For real. It never fails, this question always rears its head when talking about B and his age.

And my response is usually the same, “I don’t know that there will be a number two.”, which is usually greeted with a sad face or a “Oh, you HAVE to have another one! B needs a brother or sister.” And from what I can gather, that’s a pretty standard response. I just don’t get why everyone assumes that you have to have more than one child. More power to the women that want more than one, but I’ve never been that type. Heck, I didn’t even think I wanted kids until I met Josh!

There are plenty of good reasons for having more than one child, and in that same regard, there are plenty of good reasons for only having one. And I think those are very personal decisions, that should be respected rather than questioned.

I sometimes joke with Josh that I want to quit my job and stay home with B (not that the idea is funny, it just doesn’t make sense for us at this point), but in all reality, I like my job and I like working (most of the time, hence the joking). But if we have another, I question if it’d make sense for me to continue to do so. And I’m not quite ready to make that decision. And I don’t have to just yet.

Sometimes we contemplate the thought of another, and then we’re usually hit with a crazy week of work travel or illness, which makes me glad we’re a family of three and not more. I absolutely adore B, and right now I enjoy giving him all of my attention, and wonder how on earth I’d balance everything if there were another child to care for (it’s not the easiest with just one). I can’t even begin to comprehend loving another child the way I love him, and I KNOW it’s possible, but I still can’t comprehend it.

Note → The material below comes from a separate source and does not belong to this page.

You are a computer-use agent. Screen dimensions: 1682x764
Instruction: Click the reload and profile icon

I’m not the same person I was before B, and I’m okay with that, but at the same time, I’m not sure how much more I’d change if another one came along. You hear of women feeling like they’ve lost their identity after kids, and in fleeting moments I feel it, but it’s not constant. Being a mom of two feels like it could cause me to lose myself even more, and I’m not sure I can handle that.

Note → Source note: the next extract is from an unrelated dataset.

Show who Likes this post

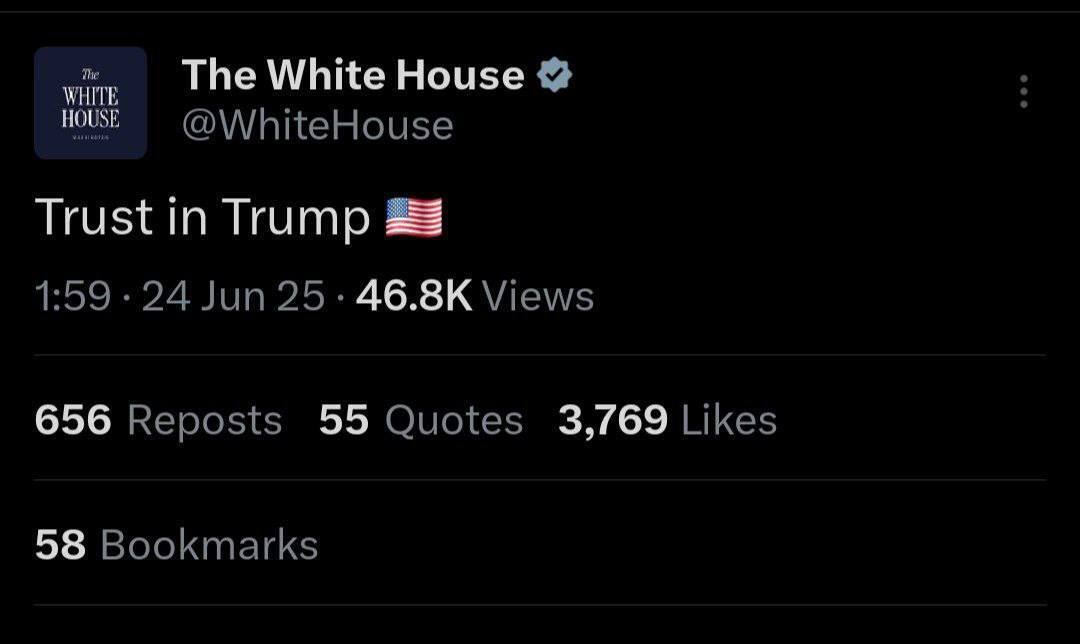click(x=729, y=421)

Having B in our lives is the most wonderful thing that’s happened, and I’m sure I’d feel the same with more children, but I can’t lie, there are so many things I fear about having another, to the point where I’d rather stick with what I know works for us. Call it selfish, call it sensible, call it whatever, it’s just how I feel.

So the next time someone says they only want one child, don’t interrogate them as to why, just nod and smile.

And now I’m going to go cry in a corner that my little baby is going to be a little boy next month.

My handsome, almost two year old.

My handsome, almost two year old.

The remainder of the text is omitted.